なぜ婚約者なのか説明書の提出を求む

専務室で一人

 翌週のある日……。

 今枝専務と坂元秘書は、朝から得意先に何軒か行かなくてはならなくて、茉帆は一人でお留守番。

 薬のカタログを覚えながら勉強。

 お昼も社食には行くなと専務から言われて、朝コンビニでサンドイッチと飲み物も買って冷蔵庫に入れてある。

 十二時になって、一人でサンドイッチの昼食を摂る。

 午後からも薬の勉強。

 流石に話し相手もいない一人の専務室は気分転換も出来ない。

 窓から見える景色もビルばかりで特別眺める物でもないし……。

 それでも、これが私に与えられた仕事なのだからとカタログとにらめっこをしていたけれど……。

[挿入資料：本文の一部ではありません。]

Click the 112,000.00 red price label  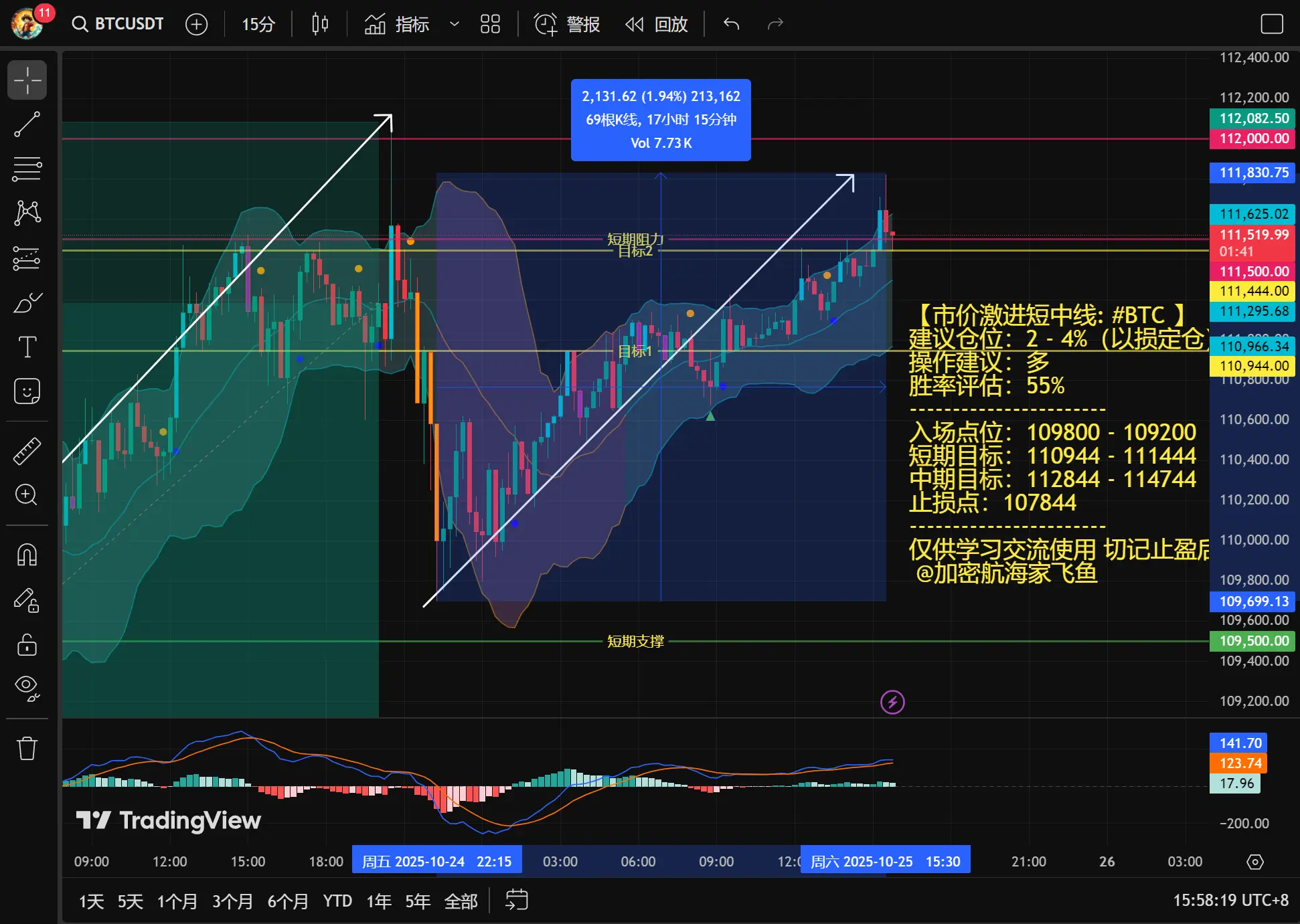click(1252, 138)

 この会社に就職したからには商品の事も知らなければ話にもならない。

 営業に出されるような事はないと思うけれど、知らないでは済まされないのは理解している。

 ただ黙々と薬のカタログを見て覚えて効能を頭に入れる。

 この薬たちが色々な病気で苦しむ人の希望であり、生きる糧となっている事を思う。
 そして心から感謝しているのだと……。

 私も、その一人なのだと思うとカタログとのにらめっこも楽しい時間に変わる。

 凄い仕事をしている会社なのだと改めて感じて感謝する気持ちも湧いて来る。

 それでも、やっぱり気分転換は必要よね。

 それなら玲於奈さんが居ない今がチャンスだと思い財布を片手に専務室を出る。